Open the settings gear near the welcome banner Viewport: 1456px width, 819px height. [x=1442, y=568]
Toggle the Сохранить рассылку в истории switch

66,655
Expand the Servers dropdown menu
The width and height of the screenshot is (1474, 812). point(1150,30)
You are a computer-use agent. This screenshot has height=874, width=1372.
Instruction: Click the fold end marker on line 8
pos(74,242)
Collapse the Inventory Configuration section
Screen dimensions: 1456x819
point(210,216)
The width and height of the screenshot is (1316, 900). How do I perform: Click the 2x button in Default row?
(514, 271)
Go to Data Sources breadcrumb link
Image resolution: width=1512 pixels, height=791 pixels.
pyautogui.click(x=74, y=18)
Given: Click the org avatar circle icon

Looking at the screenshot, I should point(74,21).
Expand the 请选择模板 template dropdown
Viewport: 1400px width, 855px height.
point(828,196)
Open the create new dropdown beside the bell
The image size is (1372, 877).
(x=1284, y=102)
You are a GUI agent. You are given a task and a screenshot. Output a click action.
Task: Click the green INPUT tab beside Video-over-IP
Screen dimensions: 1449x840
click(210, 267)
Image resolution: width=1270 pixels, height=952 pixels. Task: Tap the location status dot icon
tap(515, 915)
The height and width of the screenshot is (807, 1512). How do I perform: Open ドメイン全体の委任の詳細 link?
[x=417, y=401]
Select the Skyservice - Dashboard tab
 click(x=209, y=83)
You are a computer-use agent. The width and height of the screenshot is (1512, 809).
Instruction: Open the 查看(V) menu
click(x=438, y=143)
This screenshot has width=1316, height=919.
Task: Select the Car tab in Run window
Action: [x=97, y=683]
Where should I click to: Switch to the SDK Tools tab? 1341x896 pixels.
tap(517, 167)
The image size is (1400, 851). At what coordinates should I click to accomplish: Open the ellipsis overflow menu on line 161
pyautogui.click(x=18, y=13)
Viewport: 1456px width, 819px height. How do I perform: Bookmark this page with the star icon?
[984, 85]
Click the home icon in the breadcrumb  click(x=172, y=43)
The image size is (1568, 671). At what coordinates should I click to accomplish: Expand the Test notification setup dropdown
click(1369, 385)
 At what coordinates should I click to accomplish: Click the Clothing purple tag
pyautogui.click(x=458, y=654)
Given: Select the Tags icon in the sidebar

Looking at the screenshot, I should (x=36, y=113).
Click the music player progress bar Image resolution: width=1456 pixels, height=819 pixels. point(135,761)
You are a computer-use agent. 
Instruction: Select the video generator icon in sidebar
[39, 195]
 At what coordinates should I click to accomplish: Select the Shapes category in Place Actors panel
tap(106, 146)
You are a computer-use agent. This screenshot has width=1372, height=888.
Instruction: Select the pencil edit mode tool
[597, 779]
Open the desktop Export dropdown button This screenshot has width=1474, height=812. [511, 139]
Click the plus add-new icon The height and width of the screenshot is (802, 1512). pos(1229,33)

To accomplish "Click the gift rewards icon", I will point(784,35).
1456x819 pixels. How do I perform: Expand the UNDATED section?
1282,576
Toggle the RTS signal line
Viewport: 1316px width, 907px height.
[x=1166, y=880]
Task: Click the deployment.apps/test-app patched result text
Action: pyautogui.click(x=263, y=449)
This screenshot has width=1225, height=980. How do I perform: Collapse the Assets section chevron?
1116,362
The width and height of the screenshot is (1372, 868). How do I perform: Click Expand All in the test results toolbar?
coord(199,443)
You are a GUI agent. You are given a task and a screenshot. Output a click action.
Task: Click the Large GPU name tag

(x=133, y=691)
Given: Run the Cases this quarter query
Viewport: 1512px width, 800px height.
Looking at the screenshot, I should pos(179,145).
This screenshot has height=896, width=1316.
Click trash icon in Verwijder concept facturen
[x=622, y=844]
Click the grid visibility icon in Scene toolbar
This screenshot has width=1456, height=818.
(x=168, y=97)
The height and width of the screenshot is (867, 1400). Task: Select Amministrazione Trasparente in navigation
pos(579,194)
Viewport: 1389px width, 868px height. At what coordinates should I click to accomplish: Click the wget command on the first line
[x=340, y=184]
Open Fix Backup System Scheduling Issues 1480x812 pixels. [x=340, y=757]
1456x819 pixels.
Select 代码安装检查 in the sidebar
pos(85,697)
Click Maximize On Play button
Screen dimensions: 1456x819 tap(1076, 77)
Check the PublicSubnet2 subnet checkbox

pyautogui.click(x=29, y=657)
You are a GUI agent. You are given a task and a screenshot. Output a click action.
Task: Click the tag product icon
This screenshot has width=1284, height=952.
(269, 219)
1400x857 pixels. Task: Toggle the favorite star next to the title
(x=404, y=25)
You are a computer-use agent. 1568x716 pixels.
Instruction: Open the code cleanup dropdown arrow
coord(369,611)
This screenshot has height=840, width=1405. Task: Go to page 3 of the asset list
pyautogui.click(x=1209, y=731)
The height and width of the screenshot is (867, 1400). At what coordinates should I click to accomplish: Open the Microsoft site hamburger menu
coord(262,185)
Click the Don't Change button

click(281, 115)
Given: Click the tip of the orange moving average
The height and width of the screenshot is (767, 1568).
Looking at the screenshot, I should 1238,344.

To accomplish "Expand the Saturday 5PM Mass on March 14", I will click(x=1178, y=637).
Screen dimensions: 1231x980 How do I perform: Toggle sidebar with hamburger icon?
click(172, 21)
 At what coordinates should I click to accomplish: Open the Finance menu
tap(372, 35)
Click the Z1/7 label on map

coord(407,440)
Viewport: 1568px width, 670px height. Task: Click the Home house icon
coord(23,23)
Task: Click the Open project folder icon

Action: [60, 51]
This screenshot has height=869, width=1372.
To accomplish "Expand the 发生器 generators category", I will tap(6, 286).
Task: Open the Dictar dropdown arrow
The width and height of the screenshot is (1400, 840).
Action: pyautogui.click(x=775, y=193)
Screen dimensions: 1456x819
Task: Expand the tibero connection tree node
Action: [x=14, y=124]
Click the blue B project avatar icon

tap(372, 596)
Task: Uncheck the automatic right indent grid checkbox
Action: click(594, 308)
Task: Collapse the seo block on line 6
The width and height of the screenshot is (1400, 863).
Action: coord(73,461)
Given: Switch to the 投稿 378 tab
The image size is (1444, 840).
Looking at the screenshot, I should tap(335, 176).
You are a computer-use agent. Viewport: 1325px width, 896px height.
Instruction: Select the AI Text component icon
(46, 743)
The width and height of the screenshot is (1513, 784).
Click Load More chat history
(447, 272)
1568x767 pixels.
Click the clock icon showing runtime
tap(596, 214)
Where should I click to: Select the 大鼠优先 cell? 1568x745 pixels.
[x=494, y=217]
━━━━
Your goal:
Each line containing "will" belongs in the answer; pick these out of the material and copy them.

Response for this exercise:
To accomplish "Click the gift rewards icon", I will point(784,35).
To accomplish "Expand the Saturday 5PM Mass on March 14", I will click(x=1178, y=637).
To accomplish "Expand the 发生器 generators category", I will tap(6, 286).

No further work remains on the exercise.